Ob Dokumentarfilme wirklich etwas verändern können, vermag ich nicht einzuschätzen. Mein Wunsch jedenfalls ist es, eine breitere gesellschaftliche Diskussion anzustoßen, um die Frage nach der Funktionsweise der kapitalistischen Ökonomie zu stellen. Der Film hat mir zumindest klargemacht, dass wir es mit einem größeren, strukturellen Problem zu tun haben: Wenn es keine hinreichend Theoriebildung über die Mechanismen der Selbstvermehrung des Kapitals gibt - wie sollen wir als Gesellschaft über den Sinn dieser Selbstvermehrung auch nur nachdenken zu können? Ich freue mich, dass die Cusanus Hochschule diesbezüglich neue Wege geht.

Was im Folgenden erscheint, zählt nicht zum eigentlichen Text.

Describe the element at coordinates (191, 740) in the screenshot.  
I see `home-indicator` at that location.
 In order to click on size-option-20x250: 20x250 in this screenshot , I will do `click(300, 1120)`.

Was ist dein nächstes Projekt? Weiß ich noch nicht - vielleicht ein Film über das Sterben. Oder einen Film über Schulden. Oder gar keiner.





Das Interview führte Franziska Heimrich. Es erfolgte in schriftlicher Form.

 

Zum Hintergrund:

Carmen Losmann war am 08.06.2022 zu Gast bei einem “CampusTalk” an der Cusanus Hochschule. Als Gast stellte sie sich den Fragen der Hochschulöffentlichkeit zu ihrem Projekt unter Moderation von Hannah Vogel und Walter Ötsch.